QCE Business - Unit 4 - Transformation of a business
Lewin, Kotter and Force Field Analysis | QCE Business
Compare Lewin's change model, Kotter's change model and force field analysis for QCE Business transformation.
Updated 2026-05-18 - 4 min read
QCAA official coverage - Business 2025 v1.3
Exact syllabus points covered
- Explain change management theories or models, including Lewin and Kotter.
- Explain force field analysis as an analytical tool.
- Analyse the relationship between Lewin and Kotter change management models and transformation.
- Analyse a business in post-maturity using force field analysis.

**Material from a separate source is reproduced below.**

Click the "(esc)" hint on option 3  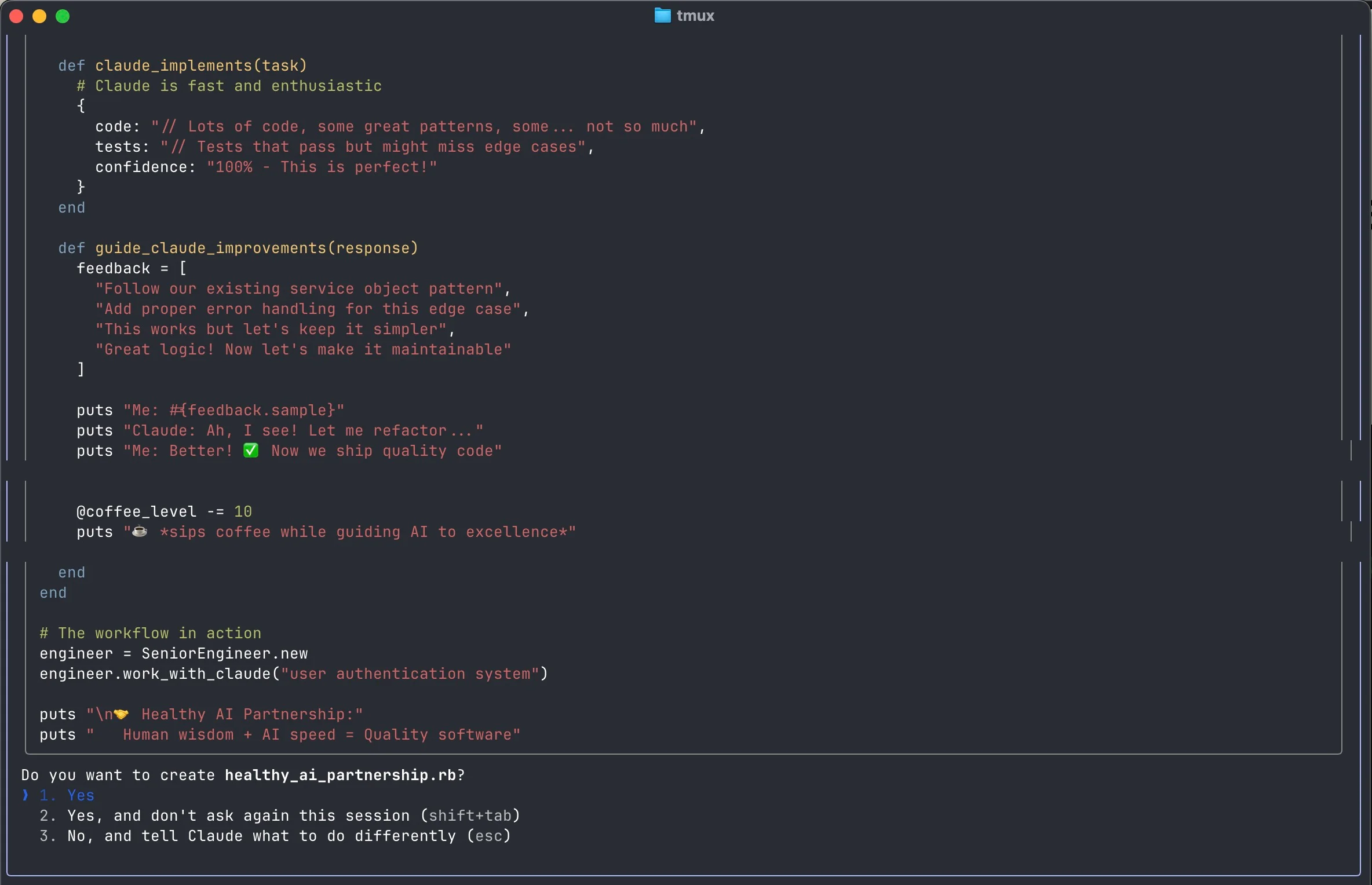click(488, 836)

Lewin's model describes change as unfreeze, change and refreeze. Unfreeze means preparing the business to leave old habits by explaining the need, challenging assumptions and reducing resistance. Change is the transition where new behaviours, systems or structures are introduced. Refreeze means embedding the new approach through policies, culture, training, rewards and performance measures. The model is simple and useful for explaining broad phases of transformation.

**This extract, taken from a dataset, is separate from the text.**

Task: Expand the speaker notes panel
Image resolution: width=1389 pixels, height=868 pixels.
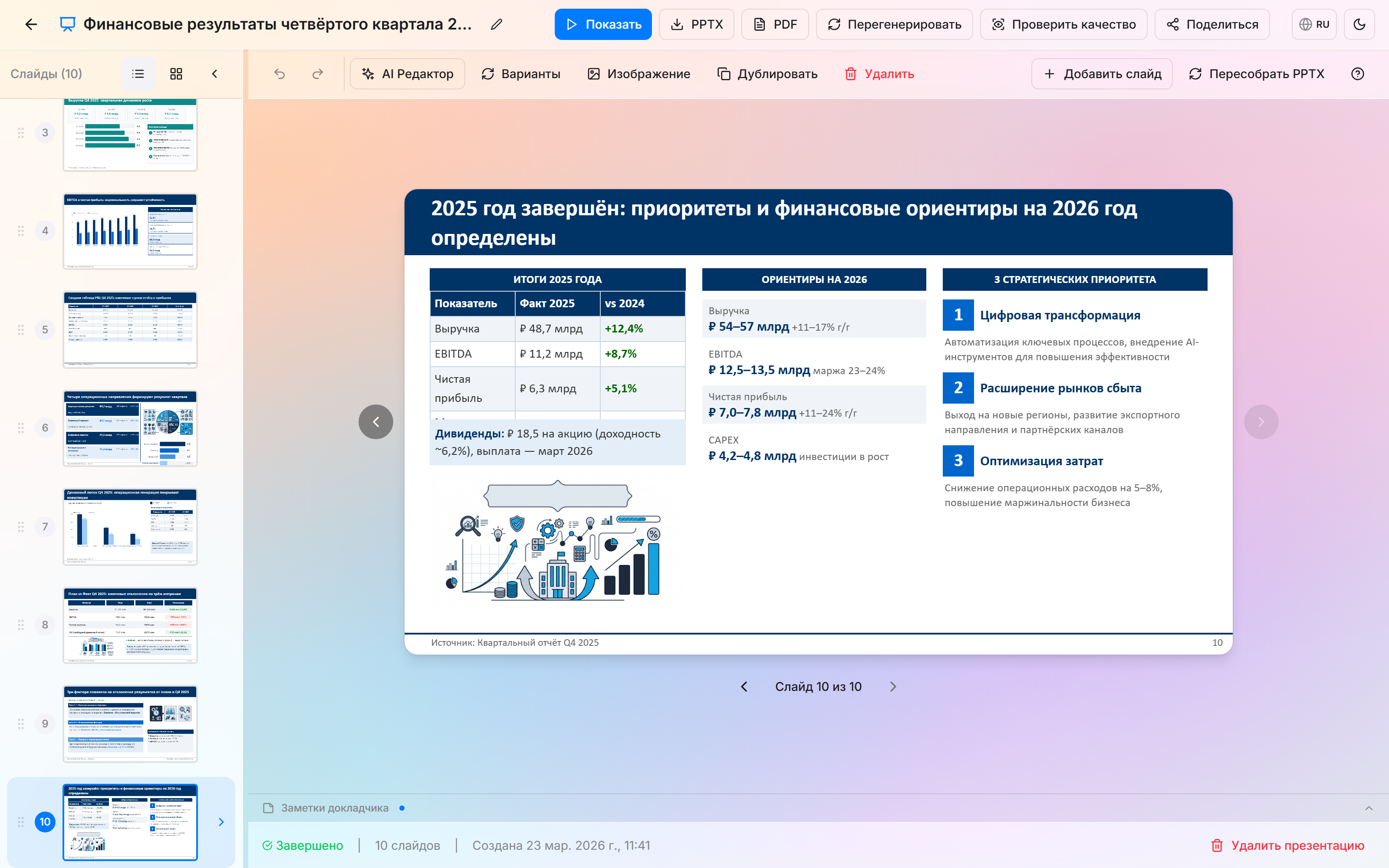Action: coord(1368,808)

Original Sylligence diagram for business force field.
Kotter's model
Kotter's model is more detailed. It is commonly summarised as creating urgency, building a guiding coalition, forming a vision, communicating the vision, removing obstacles, creating short-term wins, sustaining acceleration and anchoring change in culture. The value of Kotter is that it highlights leadership, communication and momentum. It is useful when transformation is complex and involves many stakeholders.
Comparing Lewin and Kotter
Lewin gives a clean three-stage structure. Kotter gives a sequence of leadership actions. They are not enemies. Kotter can be used inside Lewin's broad phases: urgency and coalition help unfreeze; vision, obstacle removal and short-term wins support change; anchoring change supports refreezing. A strong response selects the model that best explains the case rather than reciting steps.
Force field analysis
Force field analysis compares driving forces that push change with restraining forces that resist it. Forces can be scored by strength. A transformation is more likely to succeed if driving forces outweigh restraining forces or if management reduces resistance. Driving forces may include competition, legislation, technology, customer demand and leadership vision. Restraining forces may include cost, fear, culture, lack of skills, poor communication and stakeholder distrust.
Using force field analysis in evaluation
Force field analysis should lead to action. If resistance is mainly lack of skills, training is more useful than threats. If resistance is cost, staged implementation or finance options may matter. If resistance is cultural, leadership and communication are central. The tool is strongest when it identifies which forces management can influence and which are external constraints.
In a written response, name the forces precisely and connect them to likely behaviour. "Employees resist change" is too broad. "Experienced sales staff may resist the new customer relationship management system because they fear lower commission during the learning period" is more useful because it points to training, phased targets and communication. Likewise, a driver such as "competition" should be tied to evidence, such as a rival offering faster delivery, lower prices or a stronger online channel.
Summary table
| Model/tool | Focus | Best use | | --- | --- | --- | | Lewin | Broad phases of change | Simple transformation explanation | | Kotter | Leadership sequence | Complex change needing momentum | | Force field | Driving and restraining forces | Diagnosing resistance and feasibility |
How to use this in a response
Start with the business context, not the definition. Identify the stage of the business life cycle, the relevant stakeholder groups, the evidence in the stimulus and the objective of the decision. Then apply the concept to that evidence. A good QCE Business paragraph usually moves from concept, to case evidence, to criterion-based judgement. This is what turns description into analysis and evaluation.
When the question asks you to evaluate, make the trade-off visible. For example, a strategy may be effective because it directly solves the problem, but inefficient because implementation costs are high. Another strategy may satisfy customers but create pressure for employees. Use this tension to justify the recommendation rather than writing that every option is simply good or bad.